Summarize the book review below in two sentences.
# Start of Given passage
Quiet young watchmaker Cyril Hare yearns for adventure, and one day a dying man staggers into his London shop and dies. He leaves behind a mysterious watch, and Cyril leaves behind his ordinary life taking ship for India in order to discover more about it. What he does find is more adventure than he could possibly imagine, mostly taken in the company of tall tale teller and general rascal Sir Paul Lindley-Small.

They don’t make them like this anymore says new author Bruno Hare, but actually they do as he has just written this book…and a jolly good thing too. If you, like this reviewer, love the novels of authors like Rider Haggard and Kipling then this is definitely your bag. You can find pretty much everything you can imagine in here if you have read these other works, from mountain villages filled with the descendents of lost kings to assassins, treasures, dodgy soldiers and more.
# End of Given passage
# Start of Data lines
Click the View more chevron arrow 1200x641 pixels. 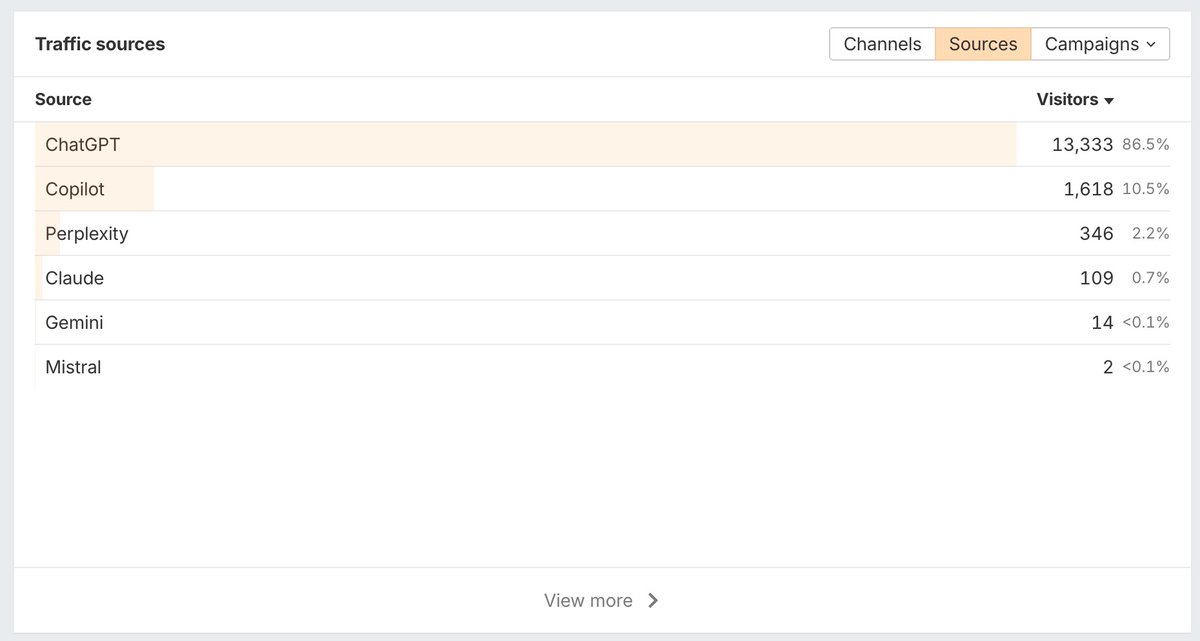coord(653,600)
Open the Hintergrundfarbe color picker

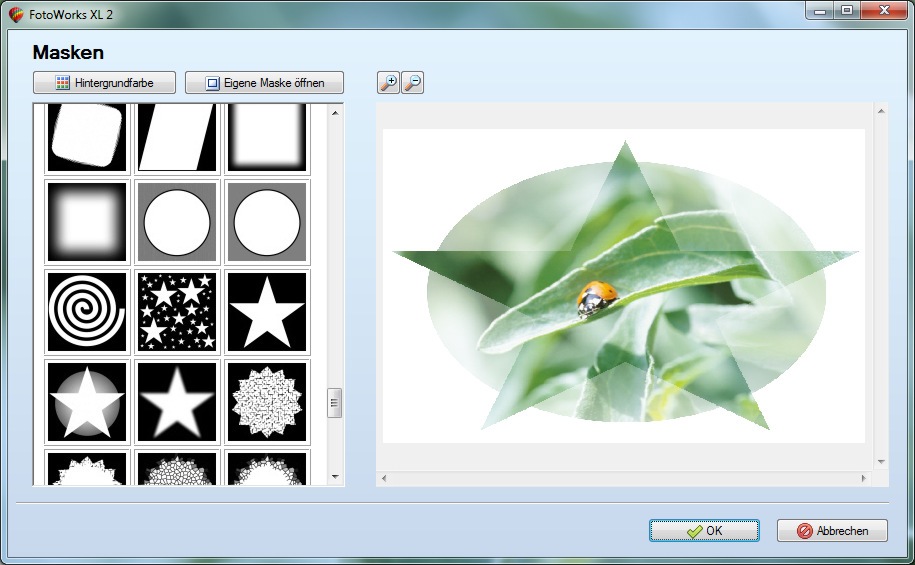[104, 83]
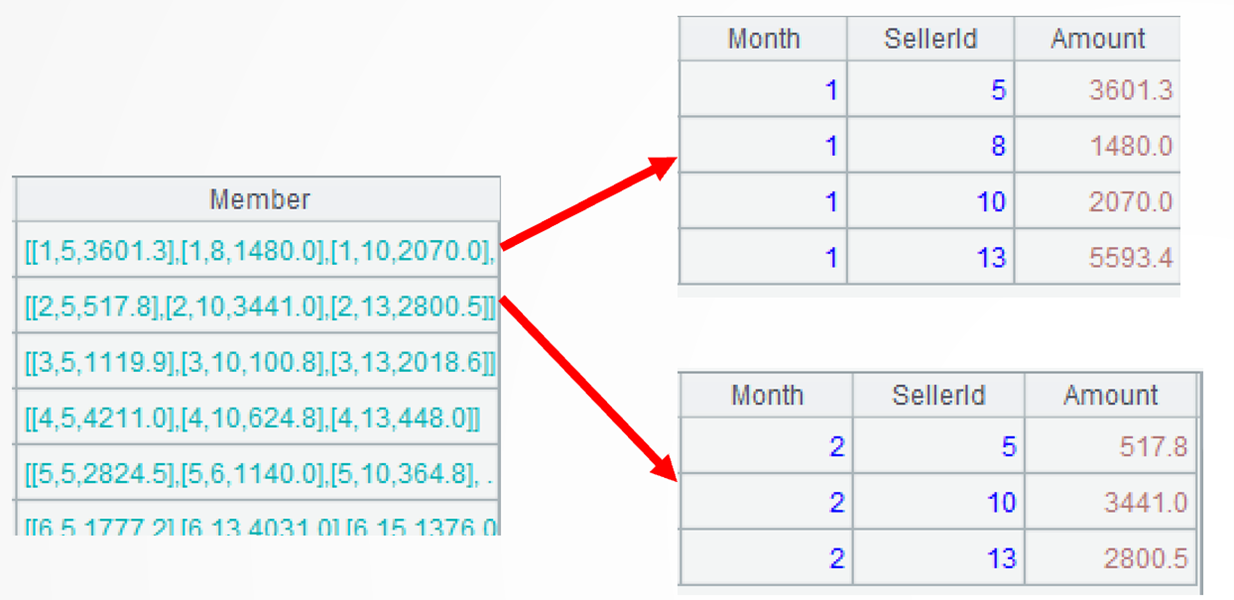Select the Member row starting with [[2,5,517.8]
The height and width of the screenshot is (600, 1234).
259,308
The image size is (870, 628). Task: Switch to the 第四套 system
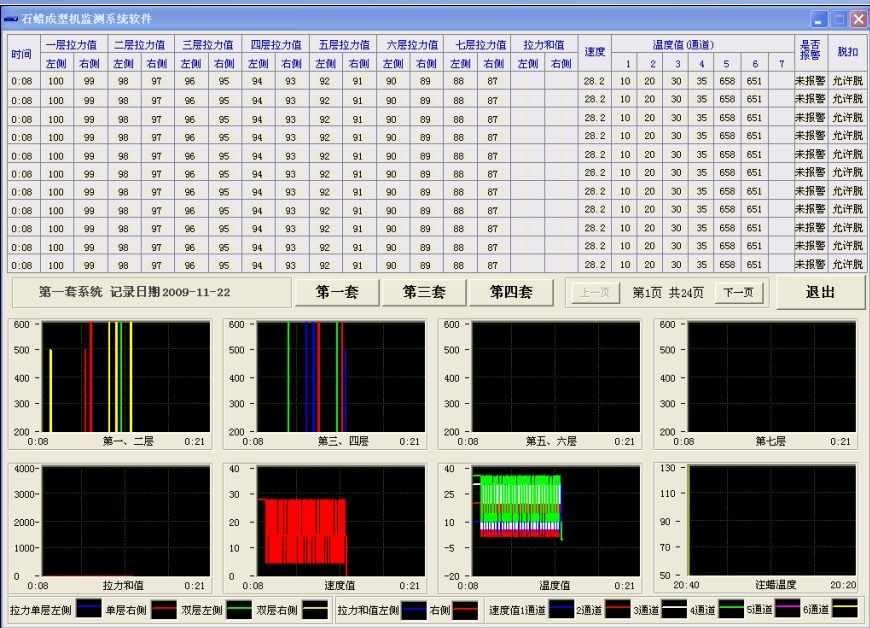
# End of Data lines
- [Final answer] After a dying man leaves a mysterious watch in his London shop, young watchmaker Cyril Hare sails for India to learn more about it and finds great adventure, mostly in the company of the rascal and tall-tale teller Sir Paul Lindley-Small. The review recommends Bruno Hare's book to lovers of Rider Haggard and Kipling, noting that it includes lost kings' descendants, assassins, treasures and dodgy soldiers.